Set task -
Can you edit the lines below so that "Genveje" becomes "Shortcuts" while everything else stays the same, and leave the pictures out of your answer?

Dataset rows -
════
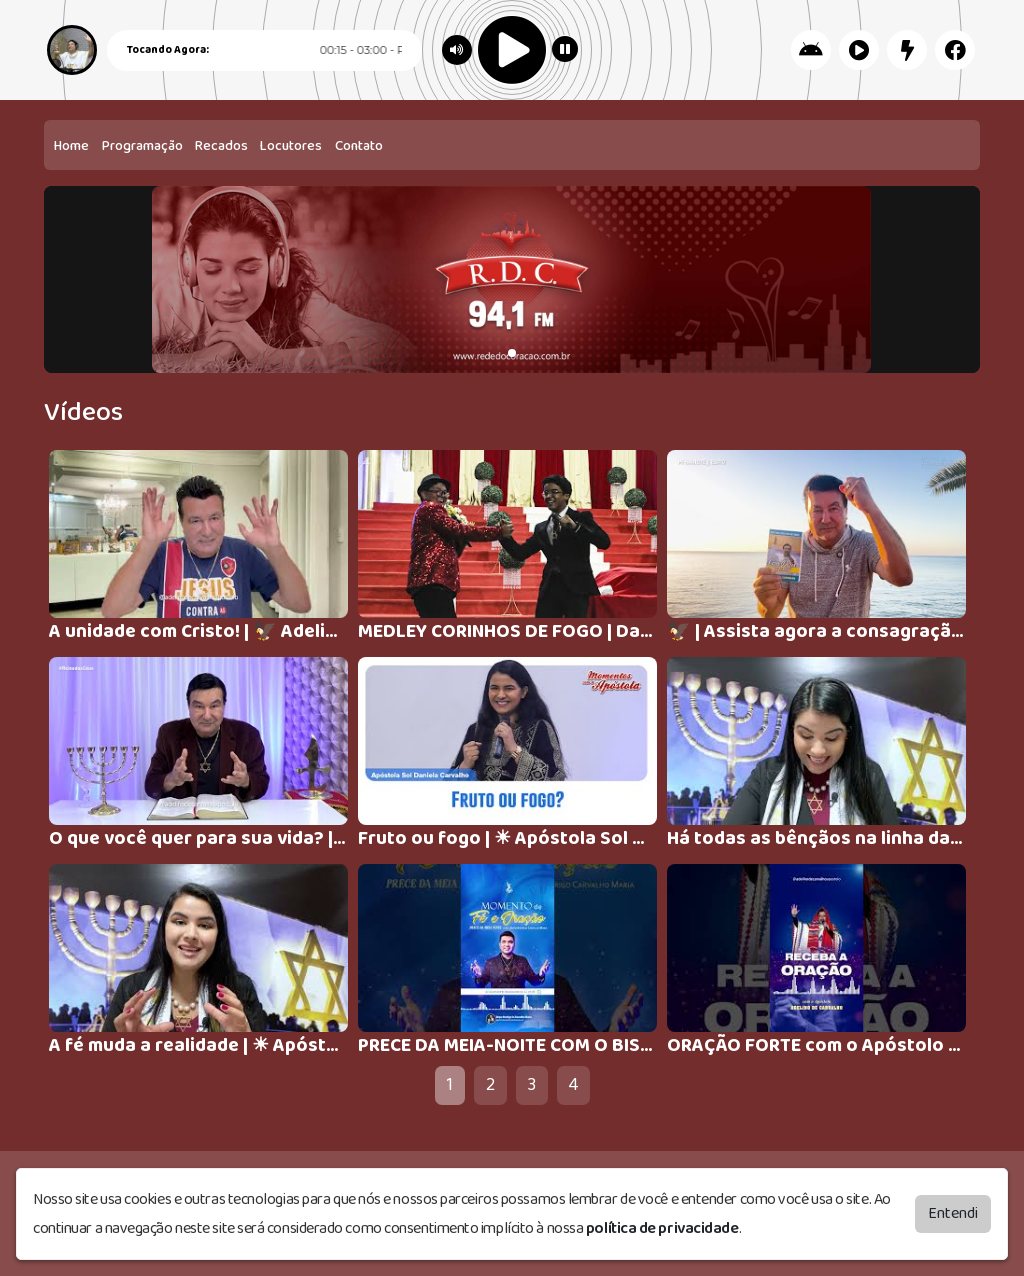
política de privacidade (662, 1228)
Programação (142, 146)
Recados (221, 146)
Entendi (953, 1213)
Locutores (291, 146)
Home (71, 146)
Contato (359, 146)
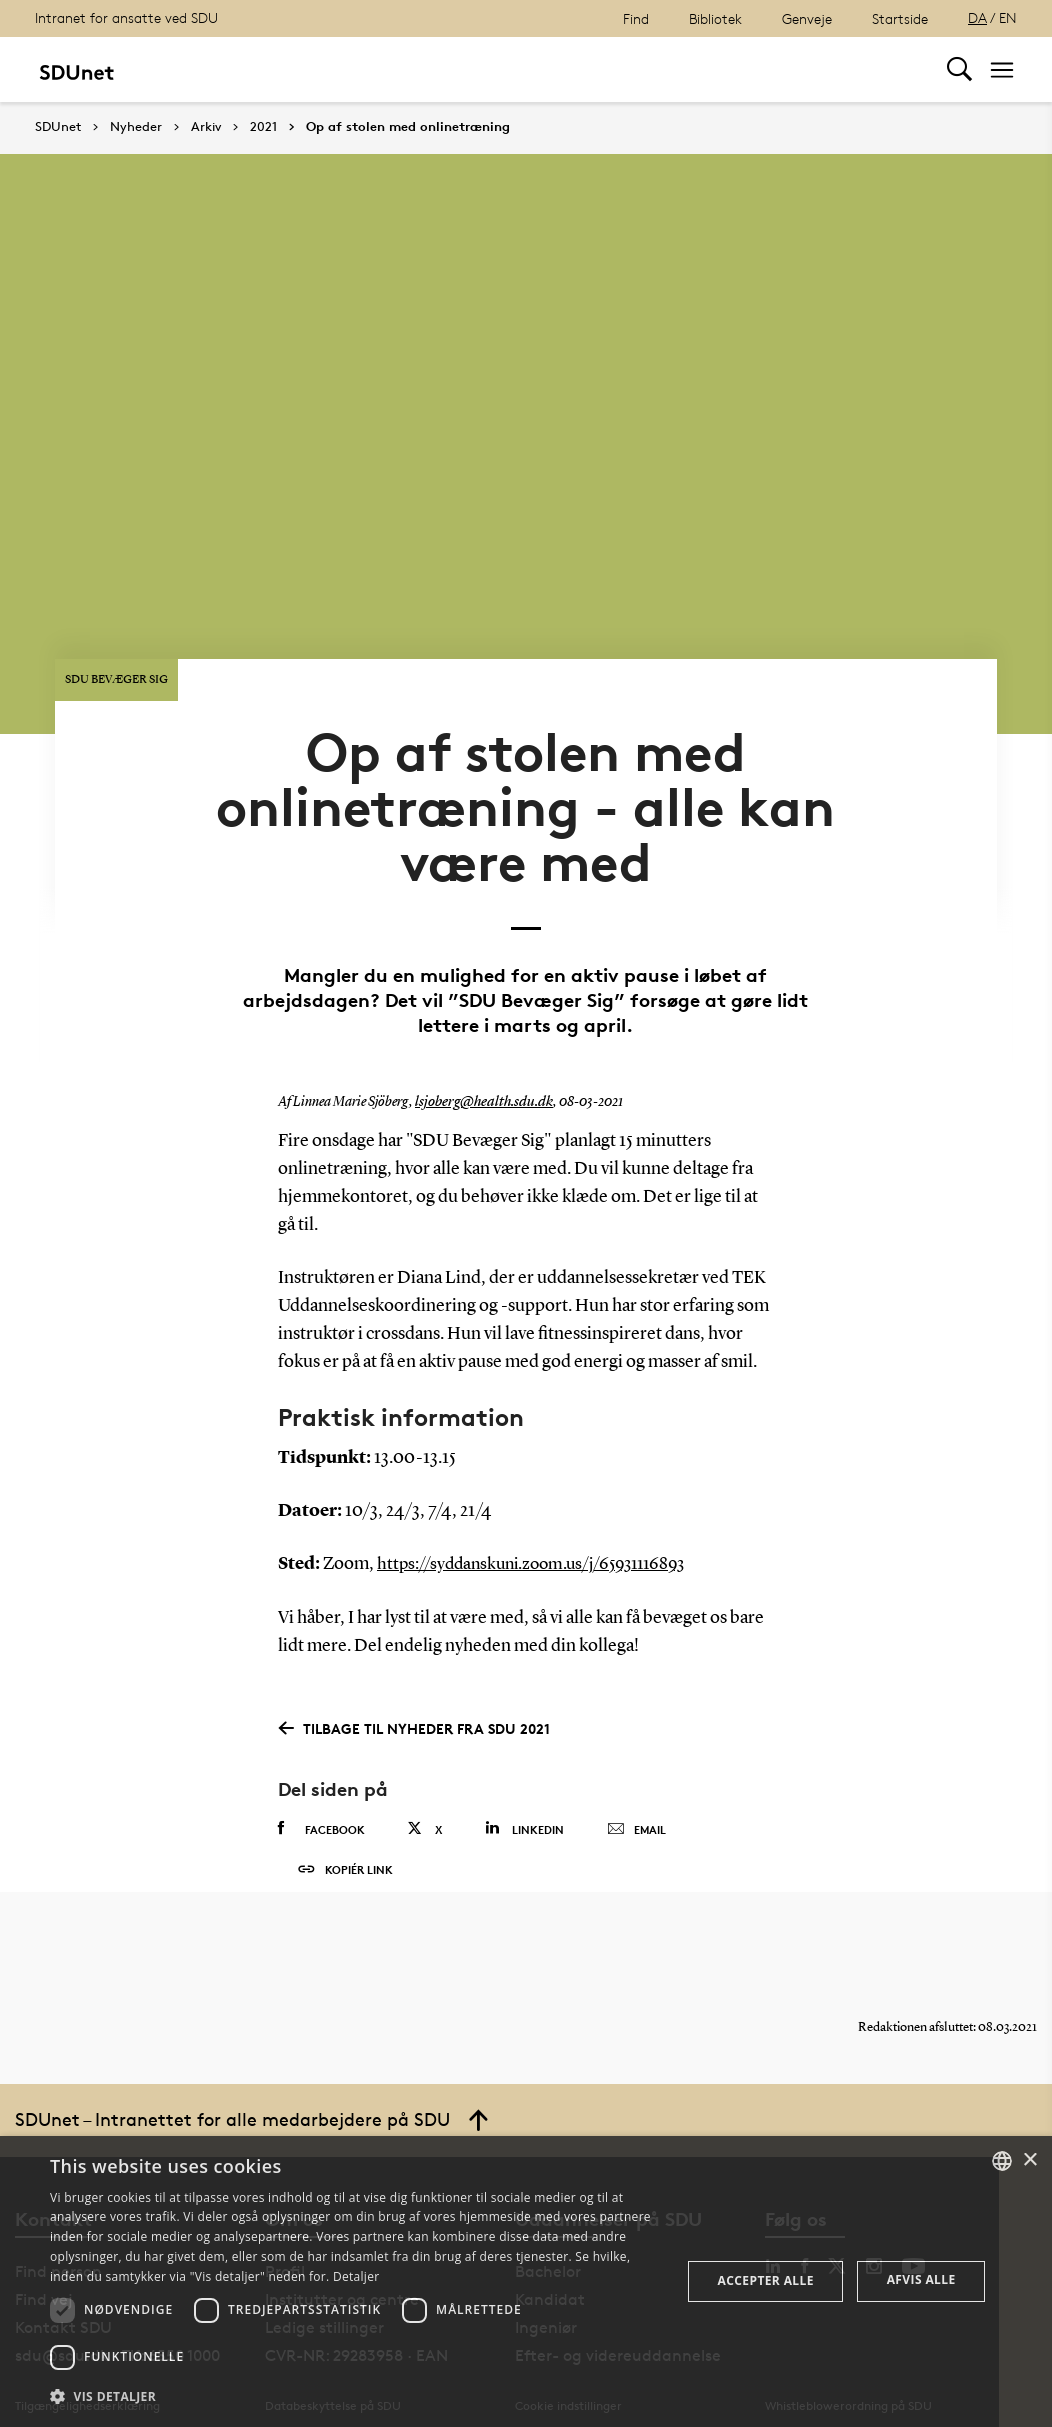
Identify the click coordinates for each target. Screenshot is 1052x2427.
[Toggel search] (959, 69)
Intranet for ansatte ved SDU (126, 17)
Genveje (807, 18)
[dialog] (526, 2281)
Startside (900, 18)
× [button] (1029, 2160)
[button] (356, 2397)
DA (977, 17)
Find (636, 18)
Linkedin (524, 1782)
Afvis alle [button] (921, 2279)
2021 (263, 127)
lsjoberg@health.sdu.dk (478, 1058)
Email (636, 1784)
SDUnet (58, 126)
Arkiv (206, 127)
════
Complete output -
política de privacidade (662, 1228)
Programação (142, 146)
Recados (221, 146)
Entendi (953, 1213)
Locutores (291, 146)
Home (71, 146)
Contato (359, 146)
Identify the click coordinates for each target. Screenshot is 1052x2427.
[Toggel search] (959, 69)
Intranet for ansatte ved SDU (126, 17)
Shortcuts (807, 18)
[dialog] (526, 2281)
Startside (900, 18)
× [button] (1029, 2160)
[button] (356, 2397)
DA (977, 17)
Find (636, 18)
Linkedin (524, 1782)
Afvis alle [button] (921, 2279)
2021 (263, 127)
lsjoberg@health.sdu.dk (478, 1058)
Email (636, 1784)
SDUnet (58, 126)
Arkiv (206, 127)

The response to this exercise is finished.